A resident of Ra’anana, a prosperous suburban town in central Israel, he has four children in schools in the area and has made it known that at least initially, he will use the official residence for mostly ceremonial purposes and possibly for family weekends.

Stoking public outrage, Haley posted on Twitter a photograph of her meeting with Netanyahu on Monday and wrote: “Time with Prime Minister @netanyahu is always invaluable. His contributions to Israeli security and prosperity are historic. We have not heard the last from him.”

Then a lawyer for “Crime Minister,” a group that campaigned for Netanyahu’s resignation after he was charged with corruption, sent a letter to the legal adviser of the prime minister’s office demanding that she set a deadline later this month for the family to vacate the mansion or face legal action.

The lawyer, Gonen Ben Izhak, argued that the meeting with Haley in the house “undermined the elected prime minister and caused real harm to the symbols of government and democracy,” along with Netanyahu’s campaign to delegitimise Bennett’s coalition.
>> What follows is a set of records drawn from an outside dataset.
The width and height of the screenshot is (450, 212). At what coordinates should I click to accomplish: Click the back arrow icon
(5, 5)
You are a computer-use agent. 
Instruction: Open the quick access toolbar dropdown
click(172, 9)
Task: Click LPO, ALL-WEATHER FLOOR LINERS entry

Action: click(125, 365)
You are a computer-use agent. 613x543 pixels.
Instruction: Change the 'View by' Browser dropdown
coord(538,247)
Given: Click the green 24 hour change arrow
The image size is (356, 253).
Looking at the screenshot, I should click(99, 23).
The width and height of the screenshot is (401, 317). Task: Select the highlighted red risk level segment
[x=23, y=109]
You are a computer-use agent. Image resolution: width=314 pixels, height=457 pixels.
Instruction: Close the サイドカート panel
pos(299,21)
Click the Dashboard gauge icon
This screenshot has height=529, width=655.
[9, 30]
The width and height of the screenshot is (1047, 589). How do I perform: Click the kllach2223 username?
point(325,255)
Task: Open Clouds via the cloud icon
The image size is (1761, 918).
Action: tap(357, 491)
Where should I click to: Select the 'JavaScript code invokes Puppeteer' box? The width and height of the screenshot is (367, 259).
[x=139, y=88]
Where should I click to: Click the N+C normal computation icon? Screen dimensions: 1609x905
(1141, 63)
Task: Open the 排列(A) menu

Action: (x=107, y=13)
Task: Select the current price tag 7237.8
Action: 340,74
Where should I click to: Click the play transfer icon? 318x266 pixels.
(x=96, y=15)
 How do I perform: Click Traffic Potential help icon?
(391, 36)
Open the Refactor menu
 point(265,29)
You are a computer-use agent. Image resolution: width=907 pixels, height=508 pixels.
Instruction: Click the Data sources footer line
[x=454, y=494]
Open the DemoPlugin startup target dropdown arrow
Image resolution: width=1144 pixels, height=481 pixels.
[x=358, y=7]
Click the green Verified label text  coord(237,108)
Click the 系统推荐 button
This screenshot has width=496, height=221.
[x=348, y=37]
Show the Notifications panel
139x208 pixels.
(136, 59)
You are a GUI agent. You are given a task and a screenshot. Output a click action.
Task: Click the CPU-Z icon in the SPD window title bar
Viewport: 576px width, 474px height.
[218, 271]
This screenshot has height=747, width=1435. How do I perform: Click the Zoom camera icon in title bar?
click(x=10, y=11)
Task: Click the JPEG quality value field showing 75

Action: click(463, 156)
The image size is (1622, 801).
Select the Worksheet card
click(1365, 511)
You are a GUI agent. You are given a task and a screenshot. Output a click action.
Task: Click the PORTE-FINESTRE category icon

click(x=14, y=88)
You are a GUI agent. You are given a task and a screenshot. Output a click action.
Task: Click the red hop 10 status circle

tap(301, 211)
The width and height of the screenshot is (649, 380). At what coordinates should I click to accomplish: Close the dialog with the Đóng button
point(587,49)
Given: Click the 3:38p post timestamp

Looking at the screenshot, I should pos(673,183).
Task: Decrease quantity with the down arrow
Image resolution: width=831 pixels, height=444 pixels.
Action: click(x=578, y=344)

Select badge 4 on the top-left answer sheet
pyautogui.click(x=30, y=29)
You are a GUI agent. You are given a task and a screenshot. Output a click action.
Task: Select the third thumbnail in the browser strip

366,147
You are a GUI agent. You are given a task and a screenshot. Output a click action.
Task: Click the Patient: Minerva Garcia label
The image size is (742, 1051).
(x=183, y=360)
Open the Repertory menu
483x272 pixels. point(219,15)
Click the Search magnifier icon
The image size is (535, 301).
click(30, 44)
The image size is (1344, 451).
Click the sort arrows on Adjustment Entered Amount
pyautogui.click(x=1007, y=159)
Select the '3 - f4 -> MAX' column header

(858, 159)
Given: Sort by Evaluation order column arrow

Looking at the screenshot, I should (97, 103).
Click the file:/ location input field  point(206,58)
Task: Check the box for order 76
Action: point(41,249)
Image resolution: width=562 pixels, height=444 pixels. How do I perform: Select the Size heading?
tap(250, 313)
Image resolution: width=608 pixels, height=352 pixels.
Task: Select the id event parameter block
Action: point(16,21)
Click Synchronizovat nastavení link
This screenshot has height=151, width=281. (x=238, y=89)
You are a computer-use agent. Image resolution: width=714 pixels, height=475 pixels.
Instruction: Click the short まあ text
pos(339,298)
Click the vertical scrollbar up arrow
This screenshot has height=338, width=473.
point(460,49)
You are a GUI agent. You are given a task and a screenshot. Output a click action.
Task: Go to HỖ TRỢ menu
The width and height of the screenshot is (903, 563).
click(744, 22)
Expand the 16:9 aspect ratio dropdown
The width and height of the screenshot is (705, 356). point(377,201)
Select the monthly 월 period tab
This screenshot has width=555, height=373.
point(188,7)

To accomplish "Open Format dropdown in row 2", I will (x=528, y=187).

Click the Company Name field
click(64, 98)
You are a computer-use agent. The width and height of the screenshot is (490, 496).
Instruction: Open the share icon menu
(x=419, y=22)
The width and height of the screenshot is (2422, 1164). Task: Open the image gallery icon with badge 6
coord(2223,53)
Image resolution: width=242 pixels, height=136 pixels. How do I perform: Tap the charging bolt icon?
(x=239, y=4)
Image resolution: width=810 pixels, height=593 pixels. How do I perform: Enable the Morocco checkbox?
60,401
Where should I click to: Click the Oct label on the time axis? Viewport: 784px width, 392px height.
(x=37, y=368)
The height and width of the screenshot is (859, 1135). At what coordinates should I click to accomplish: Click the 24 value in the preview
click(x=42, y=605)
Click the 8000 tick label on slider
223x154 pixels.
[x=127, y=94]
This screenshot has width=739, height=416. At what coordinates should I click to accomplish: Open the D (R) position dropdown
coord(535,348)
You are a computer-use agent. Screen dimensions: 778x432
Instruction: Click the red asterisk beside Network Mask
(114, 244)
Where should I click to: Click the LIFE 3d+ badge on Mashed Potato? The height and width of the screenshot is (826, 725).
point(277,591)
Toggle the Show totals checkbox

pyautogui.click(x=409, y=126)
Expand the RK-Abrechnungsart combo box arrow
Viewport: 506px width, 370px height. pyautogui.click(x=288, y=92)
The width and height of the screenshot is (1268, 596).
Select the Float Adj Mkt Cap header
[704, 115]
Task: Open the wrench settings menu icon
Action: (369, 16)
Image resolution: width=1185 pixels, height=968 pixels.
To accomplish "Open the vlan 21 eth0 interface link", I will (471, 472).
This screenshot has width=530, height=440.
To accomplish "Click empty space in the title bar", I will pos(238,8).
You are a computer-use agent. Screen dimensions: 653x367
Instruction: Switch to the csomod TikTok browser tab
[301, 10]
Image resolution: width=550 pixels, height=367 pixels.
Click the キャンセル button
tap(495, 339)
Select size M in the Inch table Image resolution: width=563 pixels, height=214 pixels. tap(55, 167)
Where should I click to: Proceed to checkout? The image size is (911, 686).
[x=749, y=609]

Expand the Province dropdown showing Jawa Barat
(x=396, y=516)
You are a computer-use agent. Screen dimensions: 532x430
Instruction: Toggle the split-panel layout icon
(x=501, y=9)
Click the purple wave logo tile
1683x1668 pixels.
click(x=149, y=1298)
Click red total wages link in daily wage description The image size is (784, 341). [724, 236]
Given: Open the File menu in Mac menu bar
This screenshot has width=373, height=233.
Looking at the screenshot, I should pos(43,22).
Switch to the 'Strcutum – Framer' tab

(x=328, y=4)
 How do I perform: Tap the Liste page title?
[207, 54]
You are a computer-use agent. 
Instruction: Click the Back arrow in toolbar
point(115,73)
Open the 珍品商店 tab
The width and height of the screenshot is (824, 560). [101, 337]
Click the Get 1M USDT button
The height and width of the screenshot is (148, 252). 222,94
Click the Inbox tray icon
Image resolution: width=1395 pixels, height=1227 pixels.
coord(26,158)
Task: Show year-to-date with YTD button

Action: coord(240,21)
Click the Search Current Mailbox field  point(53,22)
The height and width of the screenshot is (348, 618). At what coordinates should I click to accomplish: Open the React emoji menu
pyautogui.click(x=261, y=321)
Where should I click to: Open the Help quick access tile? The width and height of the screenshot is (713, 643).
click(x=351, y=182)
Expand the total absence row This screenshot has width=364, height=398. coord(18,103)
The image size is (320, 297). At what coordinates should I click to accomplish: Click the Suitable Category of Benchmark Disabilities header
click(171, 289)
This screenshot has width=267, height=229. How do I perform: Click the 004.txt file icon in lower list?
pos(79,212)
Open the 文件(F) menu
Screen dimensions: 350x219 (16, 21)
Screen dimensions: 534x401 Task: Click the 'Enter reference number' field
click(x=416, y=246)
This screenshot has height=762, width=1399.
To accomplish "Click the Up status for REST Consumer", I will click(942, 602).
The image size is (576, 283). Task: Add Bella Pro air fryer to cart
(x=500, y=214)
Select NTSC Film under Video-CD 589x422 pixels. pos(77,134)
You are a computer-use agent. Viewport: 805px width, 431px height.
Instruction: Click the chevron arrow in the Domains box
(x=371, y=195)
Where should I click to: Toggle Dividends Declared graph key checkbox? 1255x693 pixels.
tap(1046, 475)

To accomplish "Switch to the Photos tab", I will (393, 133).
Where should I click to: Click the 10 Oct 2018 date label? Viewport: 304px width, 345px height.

Haley’s reference to “Prime Minister” Netanyahu also prompted opprobrium. The most forgiving explanation, some critics said, was that she had used the term in the honorific way that former American presidents are still called president.

“Semantics matter,” wrote Amir Haskel, another veteran anti-Netanyahu campaigner, on Twitter. “From today say: Parliament Member Benjamin Netanyahu, chairman of the opposition, (former prime minister).”

The prime minister’s office did not respond to questions about the legality of a former premier hosting foreign dignitaries in the official residence, about possible moving-out dates or about news reports that the office’s legal adviser recommended that the state stop covering the Netanyahu family’s expenses at the residence, including food and laundry, starting Sunday night, when Bennett was sworn in.

A person close to the Netanyahu family said this week that the question of when they would leave the official residence had not been discussed yet and that there had never been any question over the legality of Netanyahu continuing to host meetings there. The Justice Ministry said inquiries should be addressed to the prime minister’s office.

The Netanyahus have lived continuously in the residence since Netanyahu was elected 12 years ago, in 2009. He served an earlier term of three years, from 1996-99.

That time, it took six weeks for the family to leave the residence. The move was marked by scandal when the police, in the course of another investigation, searched the Netanyahus’ apartment, storage rooms and offices, and seized boxes of valuable gifts that they suspected belonged to the state and not to the former prime minister.

“Then it was three years of accumulated gifts,” said Ben Caspit, an Israeli commentator and the author of two Netanyahu biographies. “Now it’s been 12 years.”